____ Supplied information

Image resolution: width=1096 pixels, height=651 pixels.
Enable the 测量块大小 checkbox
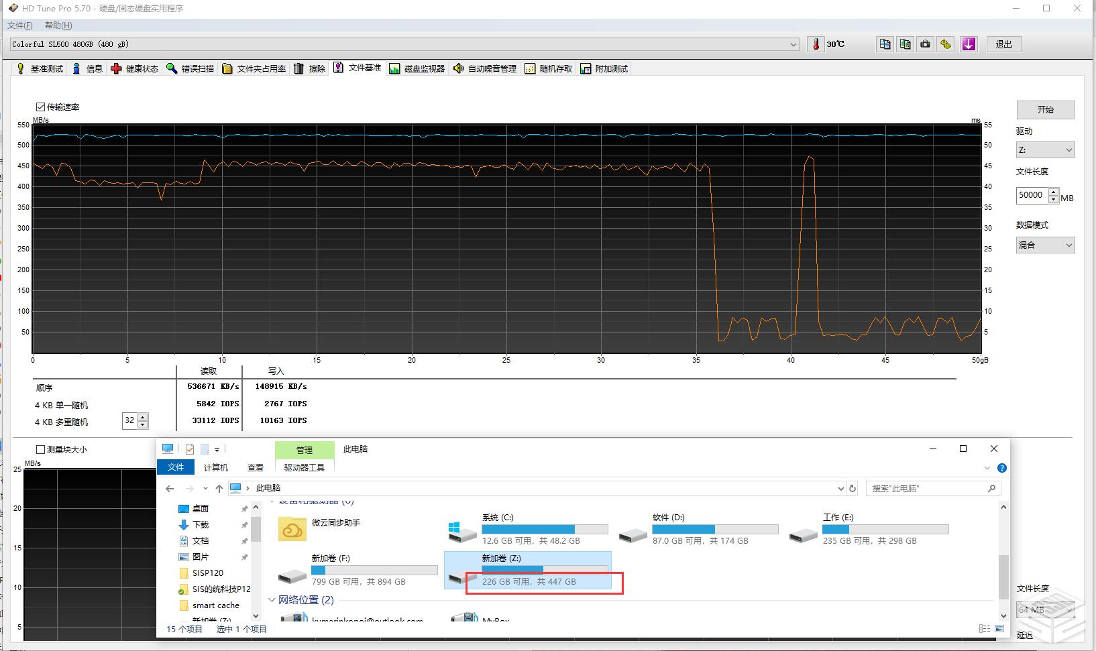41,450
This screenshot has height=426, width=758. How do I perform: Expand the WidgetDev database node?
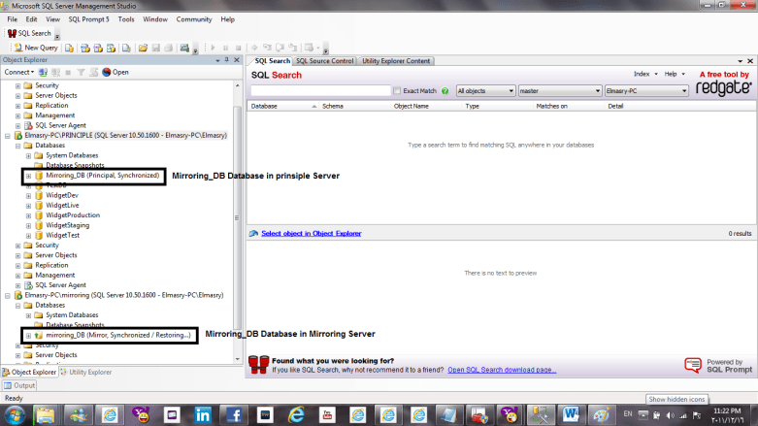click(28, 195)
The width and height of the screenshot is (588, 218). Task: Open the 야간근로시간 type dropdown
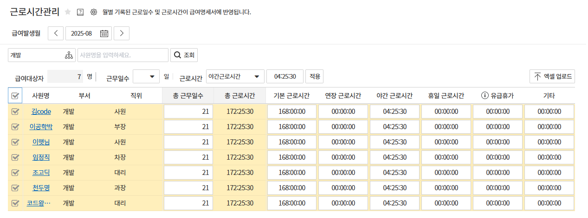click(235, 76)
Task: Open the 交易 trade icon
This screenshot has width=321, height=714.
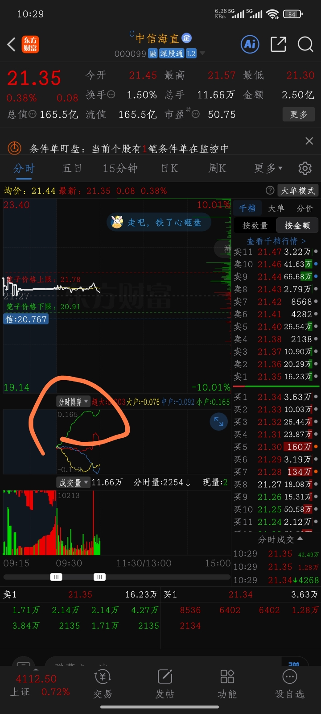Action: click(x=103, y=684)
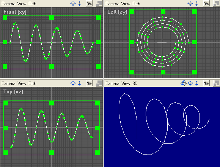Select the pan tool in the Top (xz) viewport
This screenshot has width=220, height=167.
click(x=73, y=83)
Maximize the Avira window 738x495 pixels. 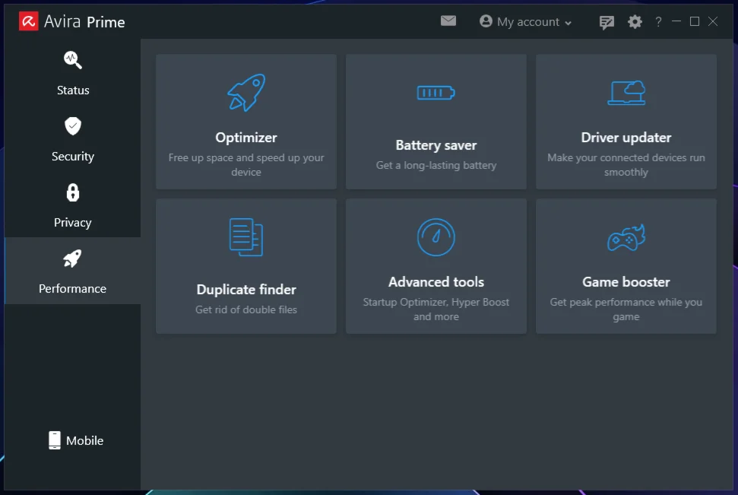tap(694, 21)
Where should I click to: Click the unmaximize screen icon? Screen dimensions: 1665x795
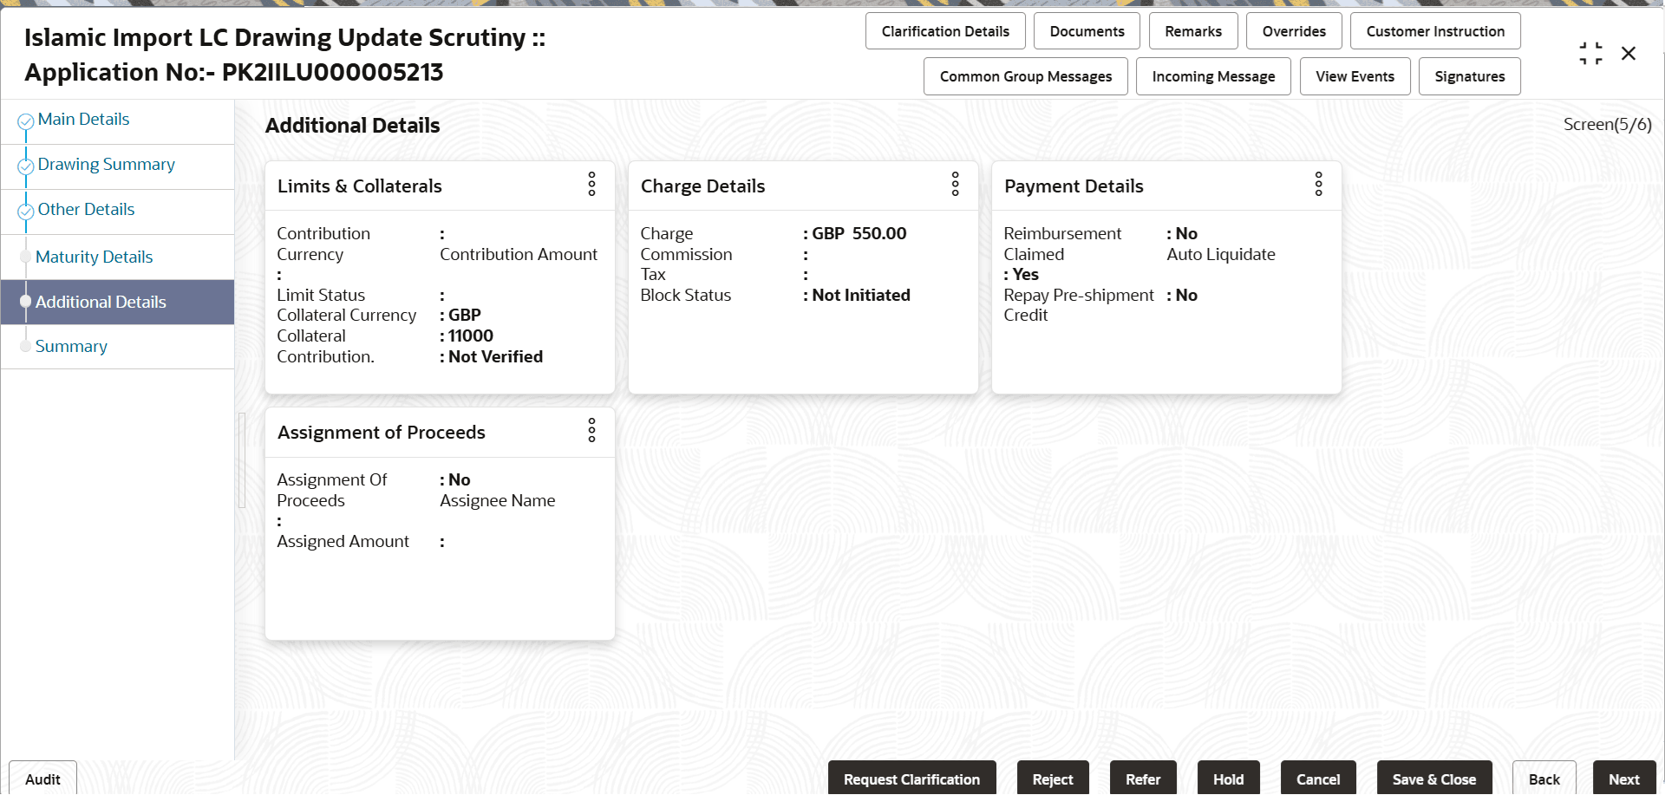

________
____ Supplied information

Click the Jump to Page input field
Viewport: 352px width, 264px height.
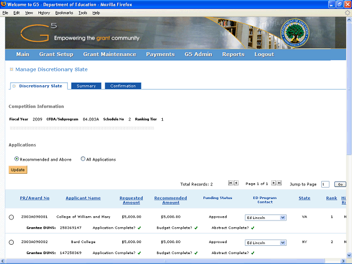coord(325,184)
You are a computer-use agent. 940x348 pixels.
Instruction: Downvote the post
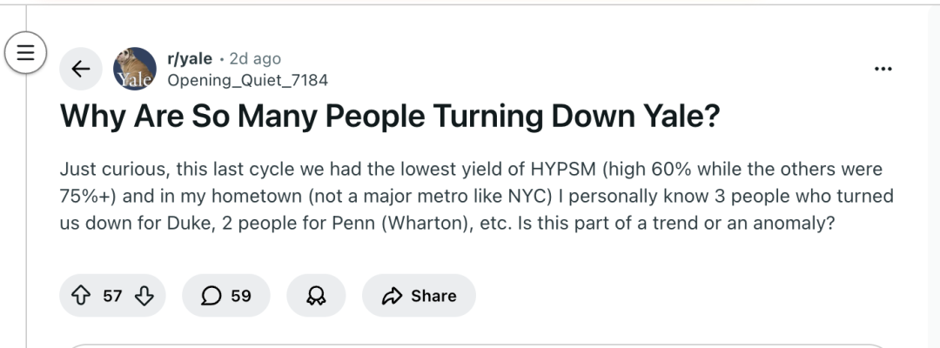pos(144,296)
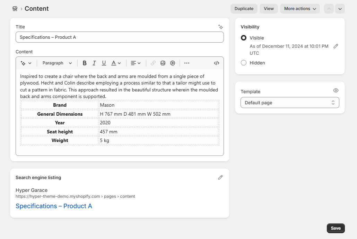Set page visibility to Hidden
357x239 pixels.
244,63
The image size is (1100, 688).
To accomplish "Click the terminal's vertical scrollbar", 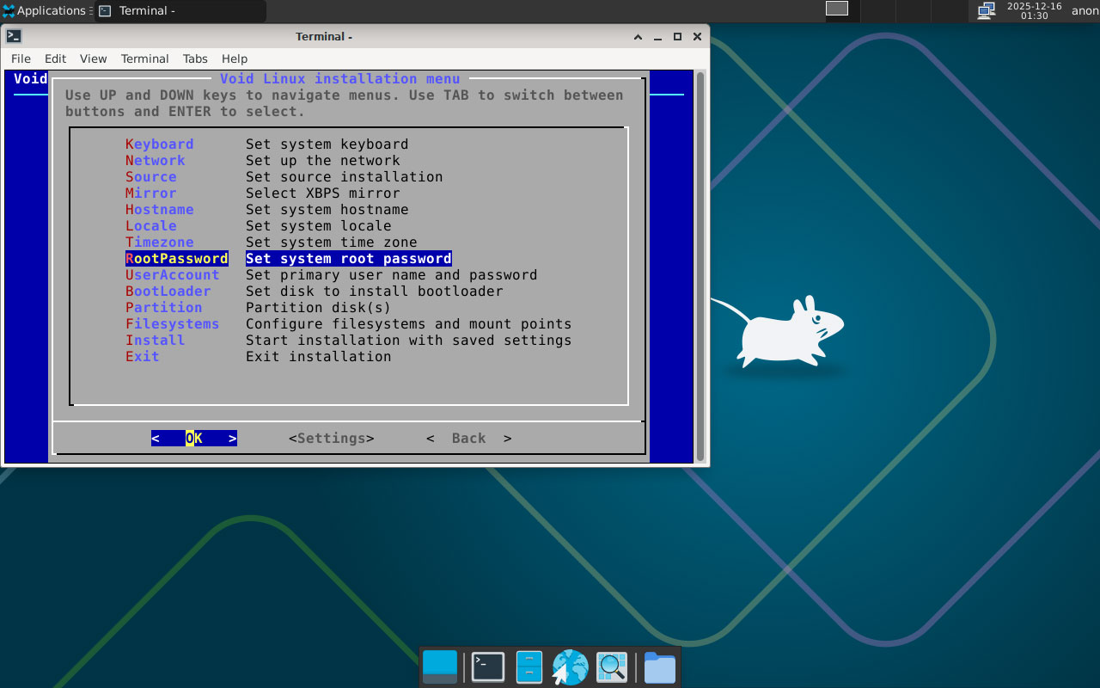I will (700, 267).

________
____ Supplied information

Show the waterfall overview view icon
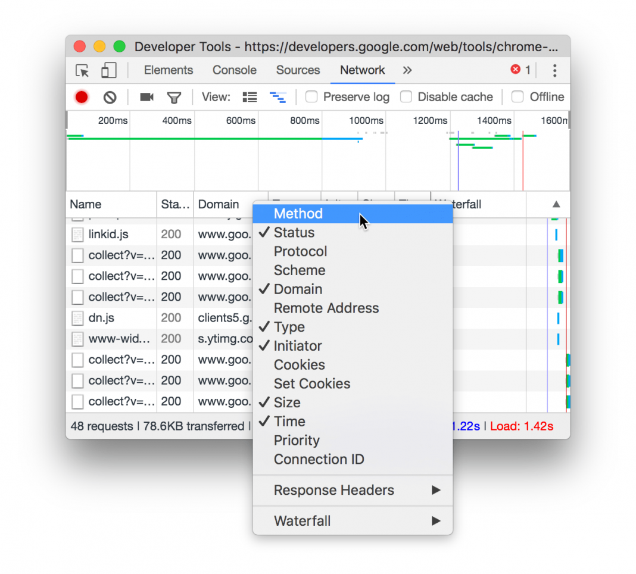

________

Goal: Copy out the part of the material above that opens with the line containing "Image resolution: width=1096" and closes with the line containing "click(235, 76)", both lines included. Leave the pictures out of your copy.

Full solution:
Image resolution: width=1096 pixels, height=651 pixels.
Enable the 测量块大小 checkbox
41,450
This screenshot has height=426, width=758. How do I perform: Expand the WidgetDev database node?
click(28, 195)
The width and height of the screenshot is (588, 218). Task: Open the 야간근로시간 type dropdown
click(235, 76)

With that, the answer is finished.